Huile sur toile de jute · 2009 · Bruxelles · 1 100 € · 60x80
Avec encadrement américain. Certificat d'authenticité.
Cette composition de 2009 explore la fragmentation psychique à travers trois figures hiérarchisées dans l'espace pictural. La silhouette éthérée en haut gauche, quasi fantomatique, semble émerger comme une pensée brute immédiate, translucide, dépourvue de substance matérielle. Le personnage central au masque bleu pâle, tenant un objet fragmentaire, incarne l'intermédiaire paralysé entre l'abstraction mentale et l'expression sensible. La figure de droite, d'une vivacité chromatique presque agressive, achève cette progression : le rouge et le jaune citron du vêtement crient une présence corporelle que la pensée ne peut tout simplement pas saisir ou transmettre.
Les visages simplifiés, aux traits géométriques et aux yeux dilatés, renvoient à l'expressionnisme germanique et à l'art brut. Les lignes rayonnantes qui irradient la composition créent une dynamique ascendante mouvement spirituel ou fuite ? tandis que les aplats de couleur, appliqués sans modulation graduée, refusent le modelé académique. Cette planéité volontaire, associée à la rugosité du support en toile de jute, ancre l'œuvre dans une matérialité crue, presque dérangeante, en tension permanente avec l'immatérialité des thèmes explorés.

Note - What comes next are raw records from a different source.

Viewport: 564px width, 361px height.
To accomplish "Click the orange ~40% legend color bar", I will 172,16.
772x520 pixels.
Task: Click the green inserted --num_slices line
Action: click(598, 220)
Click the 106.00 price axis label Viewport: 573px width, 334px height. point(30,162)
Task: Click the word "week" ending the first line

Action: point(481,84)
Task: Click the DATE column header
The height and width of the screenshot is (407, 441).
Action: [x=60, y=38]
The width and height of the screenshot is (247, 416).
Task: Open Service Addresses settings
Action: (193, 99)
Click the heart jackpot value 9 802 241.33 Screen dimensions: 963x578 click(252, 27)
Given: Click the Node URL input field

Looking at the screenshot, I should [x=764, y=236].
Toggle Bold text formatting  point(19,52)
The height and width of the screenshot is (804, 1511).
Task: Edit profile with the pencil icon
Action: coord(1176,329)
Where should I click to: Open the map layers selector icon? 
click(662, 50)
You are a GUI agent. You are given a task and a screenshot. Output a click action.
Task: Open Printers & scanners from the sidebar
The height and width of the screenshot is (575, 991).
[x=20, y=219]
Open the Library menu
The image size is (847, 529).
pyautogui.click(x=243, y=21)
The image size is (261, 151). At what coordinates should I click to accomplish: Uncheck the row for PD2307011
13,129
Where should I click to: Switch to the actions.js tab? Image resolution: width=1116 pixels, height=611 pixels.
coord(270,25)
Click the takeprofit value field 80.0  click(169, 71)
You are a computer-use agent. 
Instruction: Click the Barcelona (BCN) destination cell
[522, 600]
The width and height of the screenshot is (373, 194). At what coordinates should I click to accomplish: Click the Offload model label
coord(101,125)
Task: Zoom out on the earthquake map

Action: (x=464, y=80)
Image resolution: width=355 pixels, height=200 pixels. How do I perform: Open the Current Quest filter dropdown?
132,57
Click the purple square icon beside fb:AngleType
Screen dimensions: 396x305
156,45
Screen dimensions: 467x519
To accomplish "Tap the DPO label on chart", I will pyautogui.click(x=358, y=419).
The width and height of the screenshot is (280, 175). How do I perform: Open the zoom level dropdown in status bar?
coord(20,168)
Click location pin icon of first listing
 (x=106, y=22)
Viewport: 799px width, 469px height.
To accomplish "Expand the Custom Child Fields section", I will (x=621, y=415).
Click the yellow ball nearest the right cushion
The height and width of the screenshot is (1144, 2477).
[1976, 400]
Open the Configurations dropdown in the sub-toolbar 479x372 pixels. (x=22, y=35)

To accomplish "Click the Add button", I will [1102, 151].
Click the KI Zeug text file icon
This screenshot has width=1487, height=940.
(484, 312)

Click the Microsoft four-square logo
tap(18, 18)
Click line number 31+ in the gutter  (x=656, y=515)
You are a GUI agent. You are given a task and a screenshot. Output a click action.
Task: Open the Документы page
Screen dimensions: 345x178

Le titre « Pensée » reste volontairement énigmatique : s'agit-il de décrypter un processus mental, ou plutôt de constater son impossibilité ? La gestuelle du personnage central pointant ou retenant ? demeure ambiguë. Les trois états de présence (spectre, masque, chair) forment une allégorie mélancolique : la pensée surgit, mais ne se cristallise jamais en communication authentique. L'œuvre affirme que le désir de partager l'intérieur demeure à jamais fragmenté, chaque figure habitant un registre chromatique et une densité existentielle qui refusent la synthèse.